**Saved data entries:**

=======

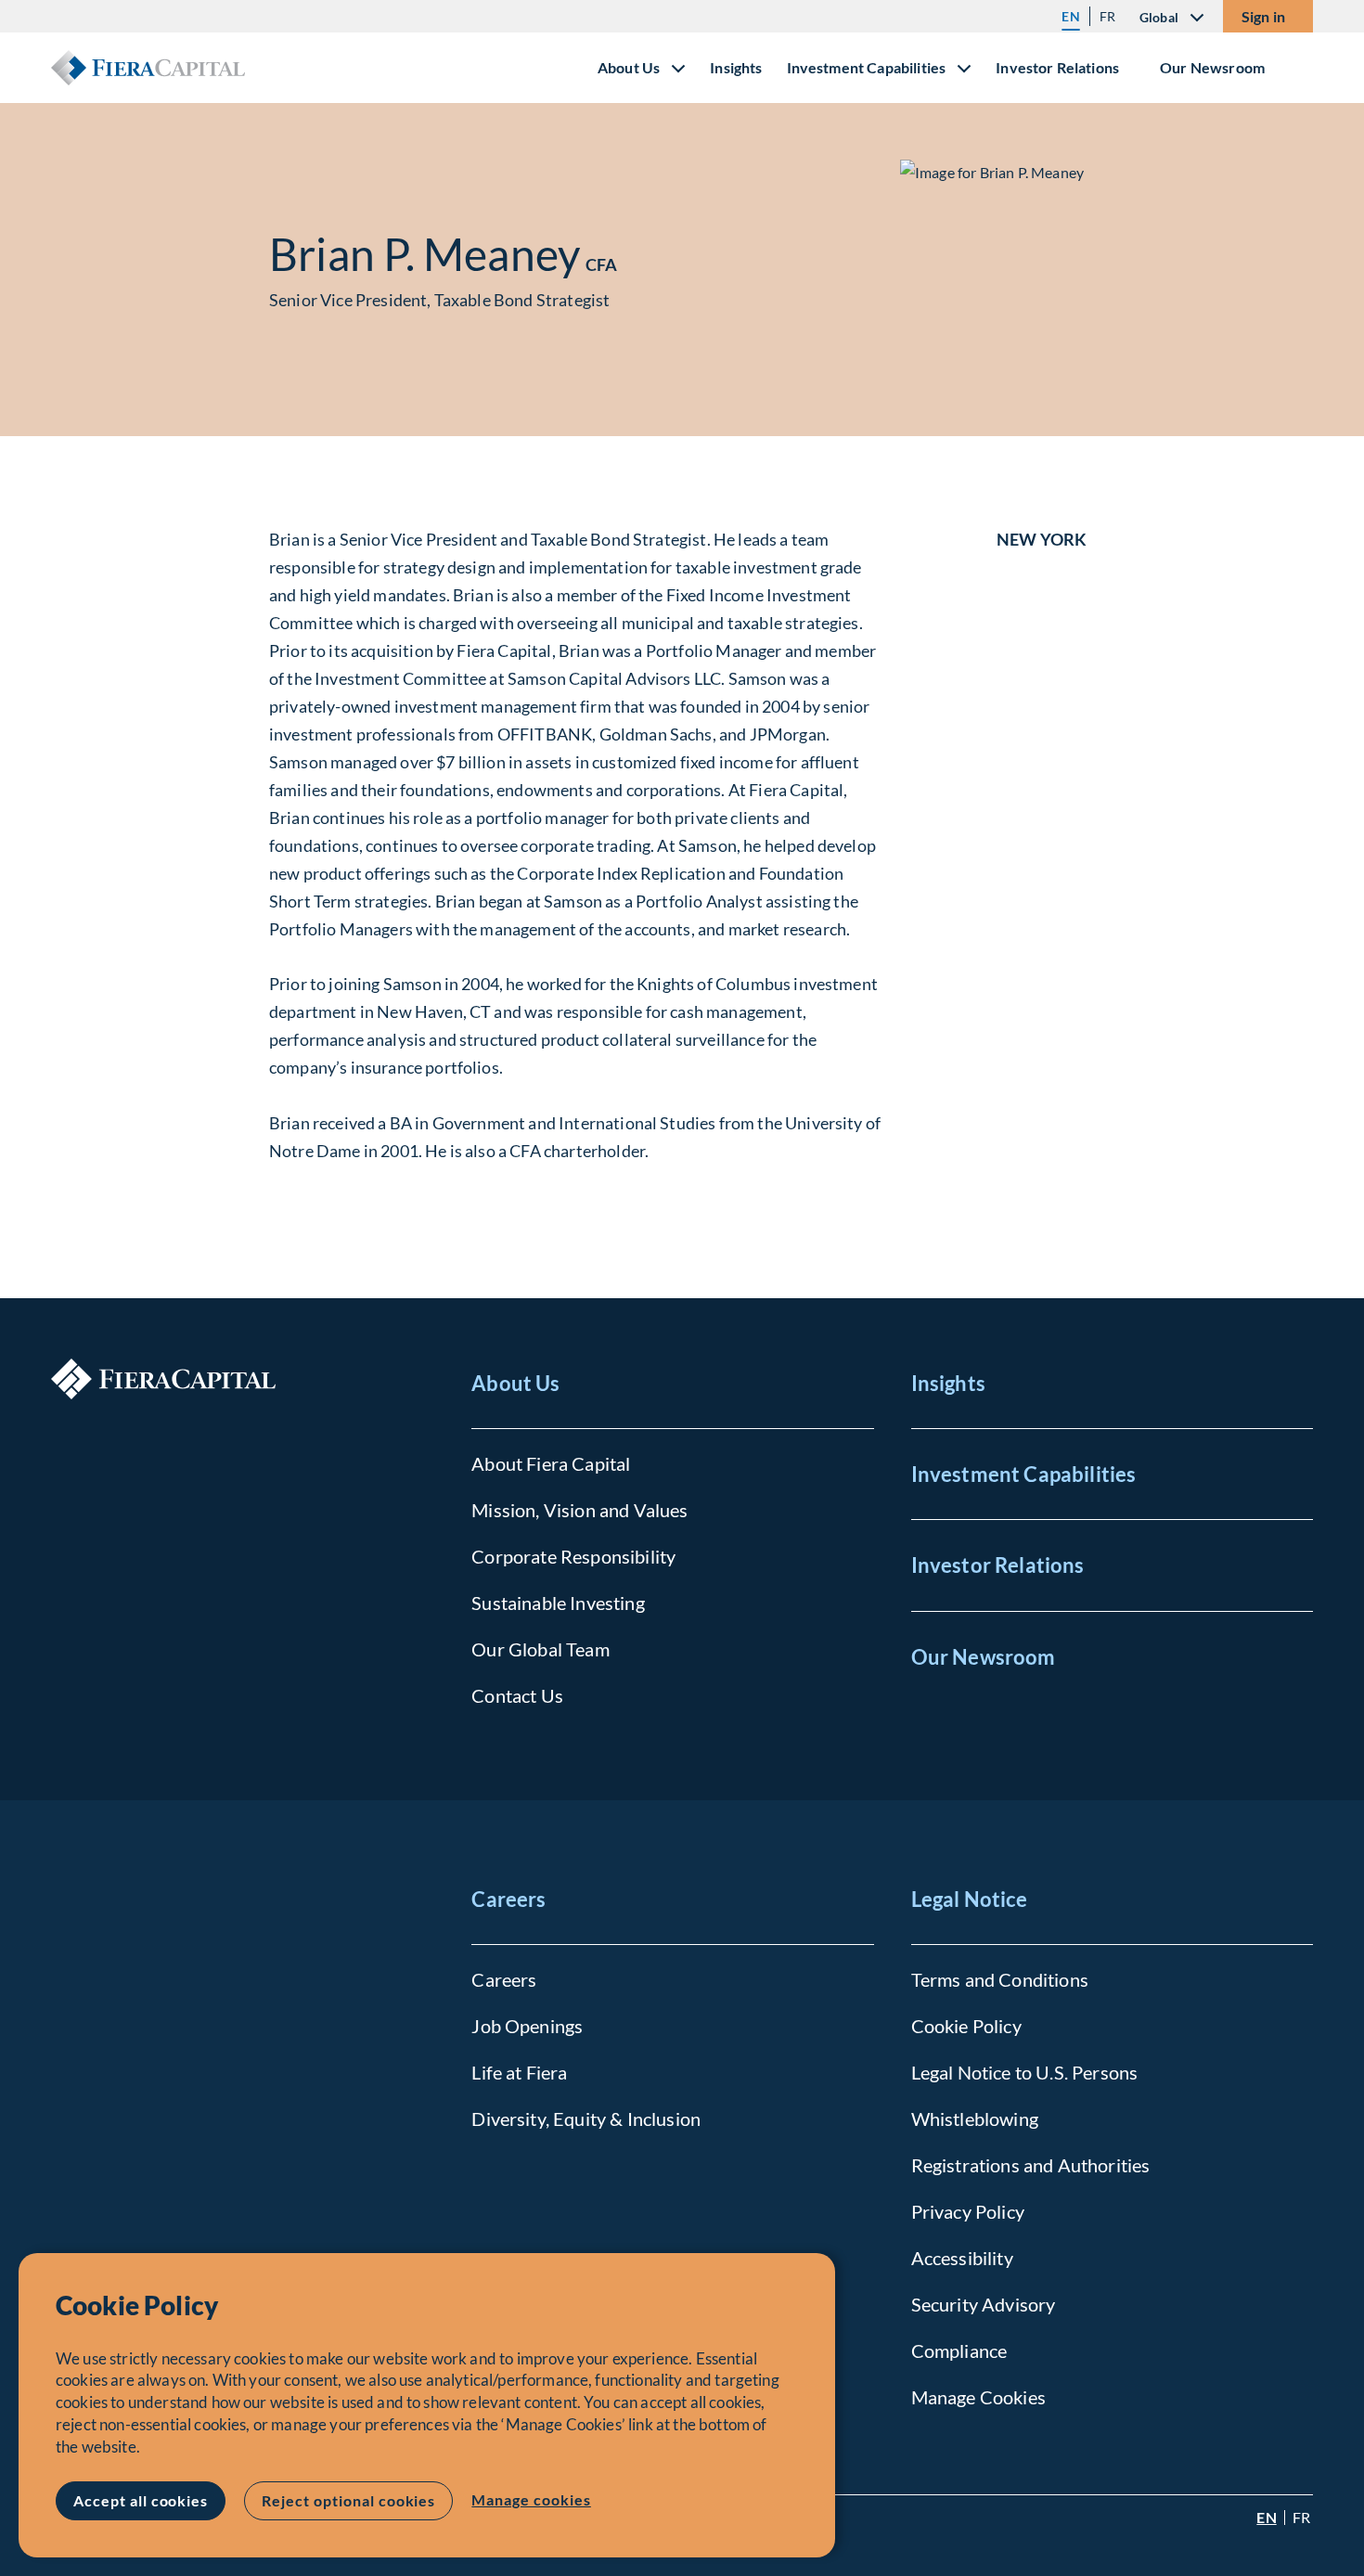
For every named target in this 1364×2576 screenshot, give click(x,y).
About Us (515, 1383)
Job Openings (527, 2026)
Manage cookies (530, 2499)
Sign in (1263, 16)
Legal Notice (969, 1899)
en (1070, 16)
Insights (736, 67)
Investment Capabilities (1024, 1474)
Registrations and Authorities (1031, 2165)
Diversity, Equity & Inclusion (586, 2118)
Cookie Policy (966, 2026)
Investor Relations (1057, 67)
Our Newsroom (1212, 67)
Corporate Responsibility (573, 1556)
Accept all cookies (140, 2500)
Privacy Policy (967, 2211)
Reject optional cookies (348, 2500)
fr (1107, 16)
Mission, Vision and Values (579, 1510)
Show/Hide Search (1298, 68)
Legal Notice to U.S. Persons (1024, 2072)
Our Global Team (540, 1649)
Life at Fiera (519, 2072)
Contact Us (517, 1695)
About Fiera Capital (550, 1463)
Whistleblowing (974, 2118)
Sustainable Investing (557, 1602)
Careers (508, 1899)
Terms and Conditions (999, 1979)
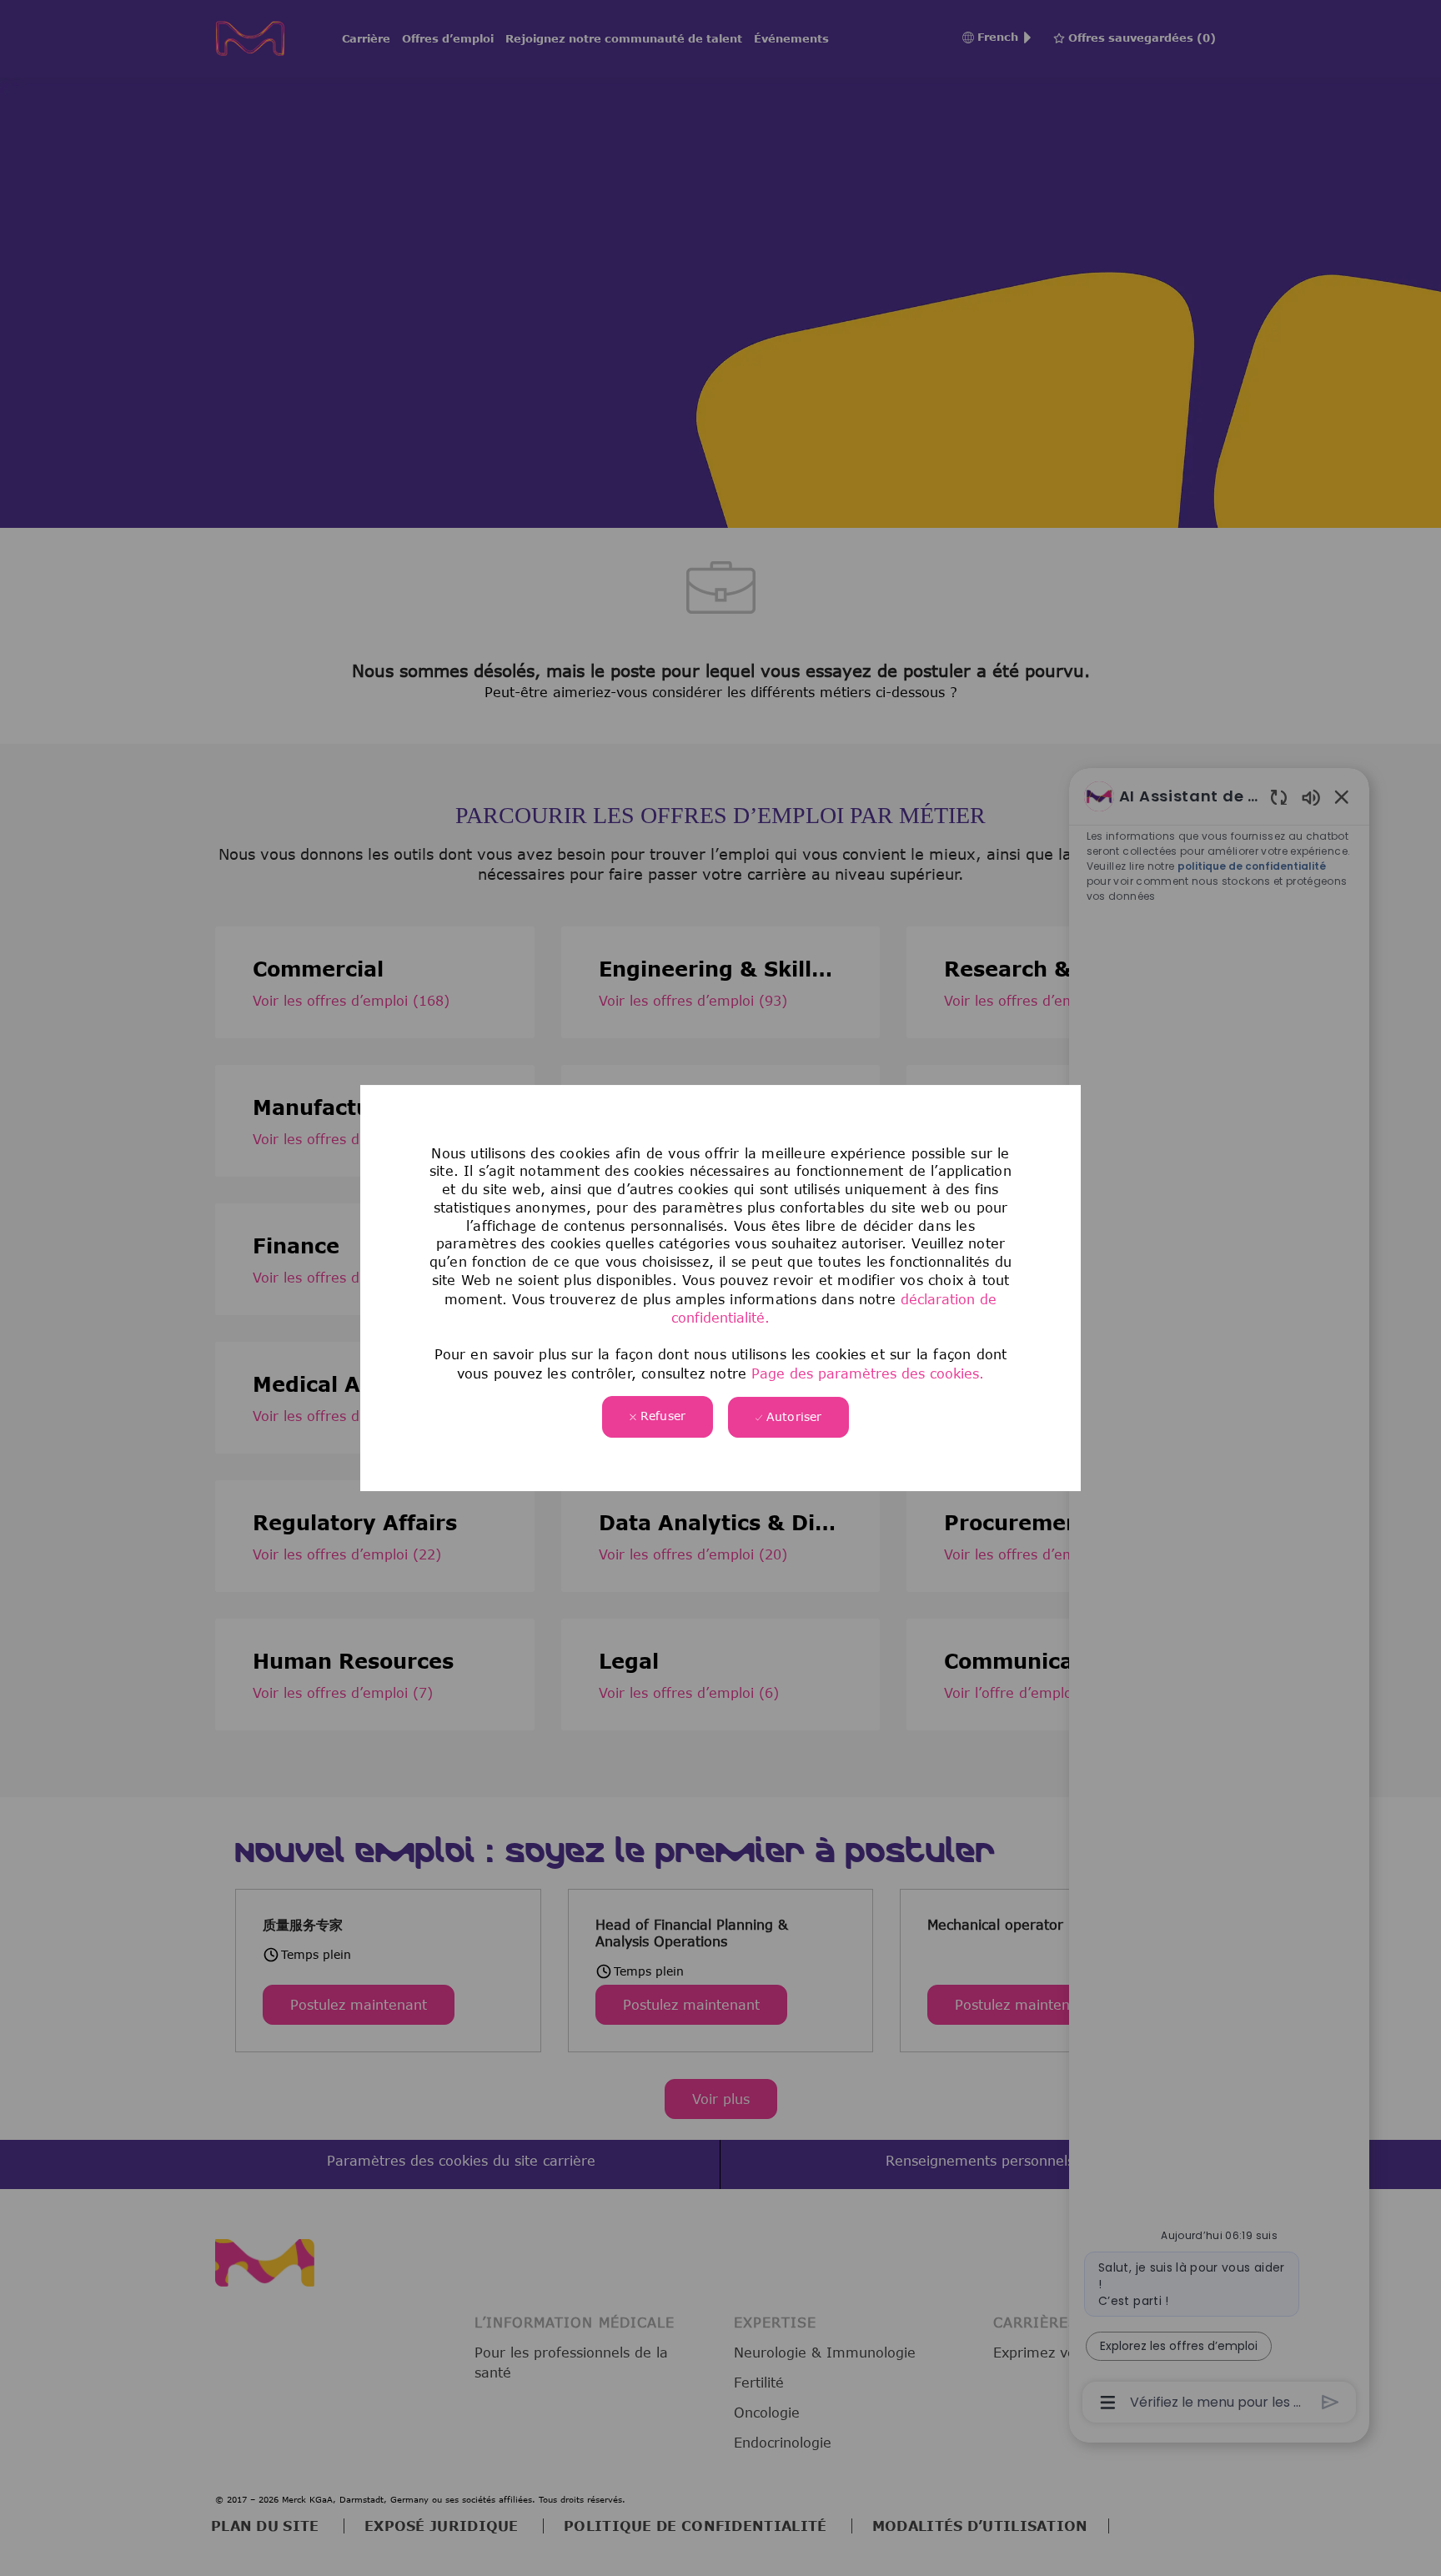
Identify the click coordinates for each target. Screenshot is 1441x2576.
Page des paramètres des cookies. (865, 1373)
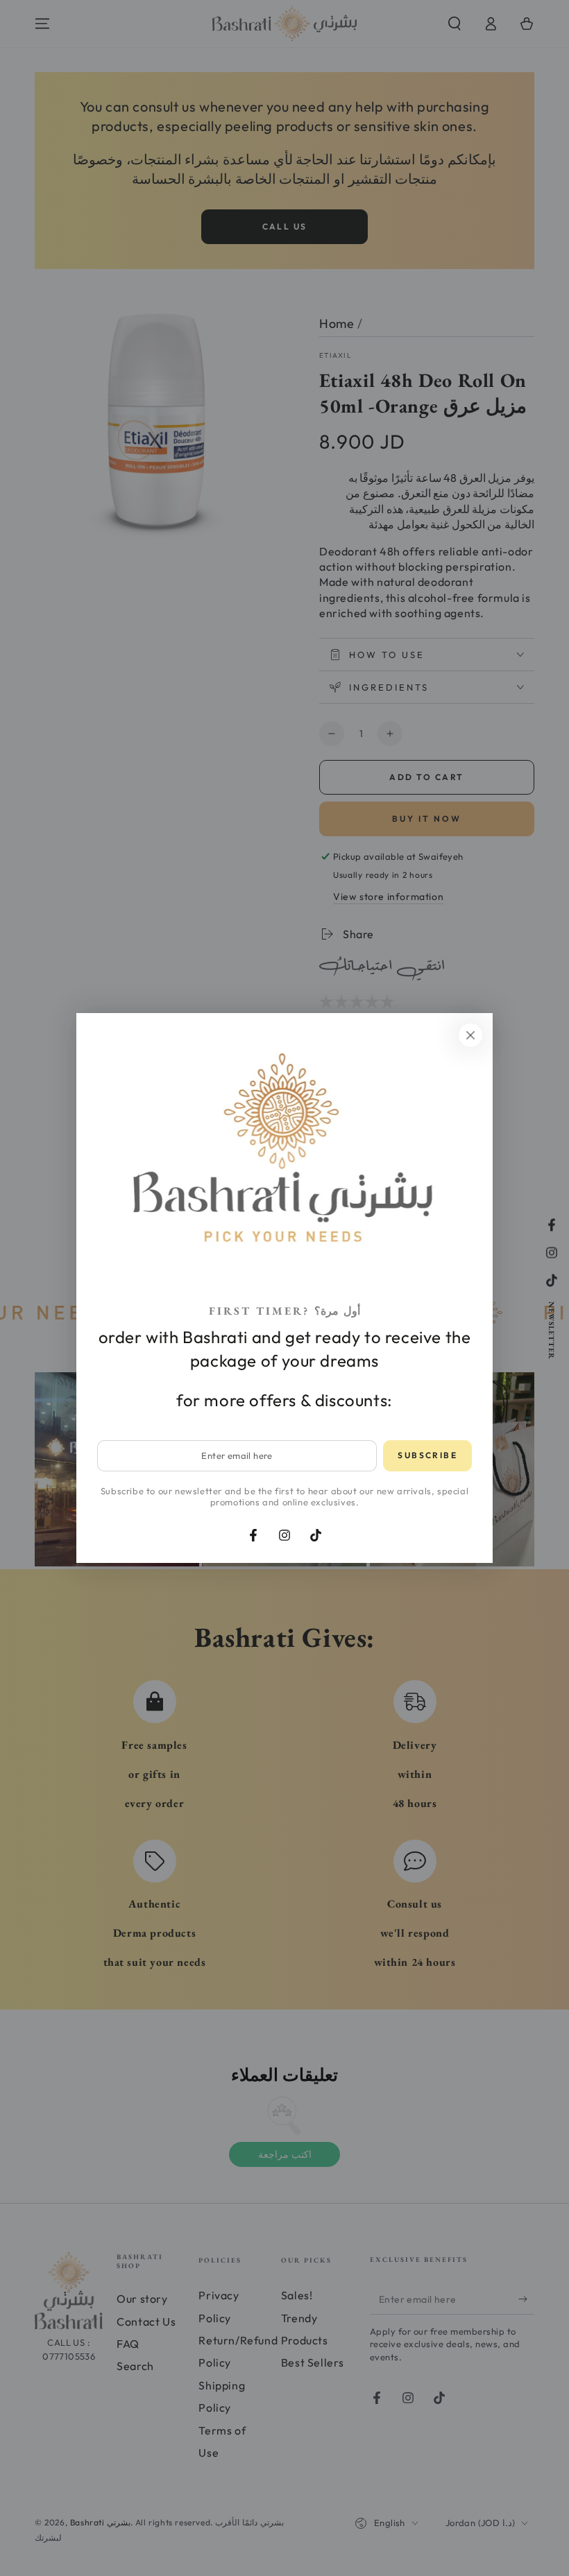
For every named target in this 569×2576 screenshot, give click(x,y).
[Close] (470, 1035)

=======

**EXERCISE INSTRUCTIONS:** Your task is to restate, word for word, only those lines above that fall between the line holding "Manage cookies (530, 2499)" and the line holding "Terms and Conditions (999, 1979)", inclusive.

**COMPLETED TASK:**
Manage cookies (530, 2499)
Sign in (1263, 16)
Legal Notice (969, 1899)
en (1070, 16)
Insights (736, 67)
Investment Capabilities (1024, 1474)
Registrations and Authorities (1031, 2165)
Diversity, Equity & Inclusion (586, 2118)
Cookie Policy (966, 2026)
Investor Relations (1057, 67)
Our Newsroom (1212, 67)
Corporate Responsibility (573, 1556)
Accept all cookies (140, 2500)
Privacy Policy (967, 2211)
Reject optional cookies (348, 2500)
fr (1107, 16)
Mission, Vision and Values (579, 1510)
Show/Hide Search (1298, 68)
Legal Notice to U.S. Persons (1024, 2072)
Our Global Team (540, 1649)
Life at Fiera (519, 2072)
Contact Us (517, 1695)
About Fiera Capital (550, 1463)
Whistleblowing (974, 2118)
Sustainable Investing (557, 1602)
Careers (508, 1899)
Terms and Conditions (999, 1979)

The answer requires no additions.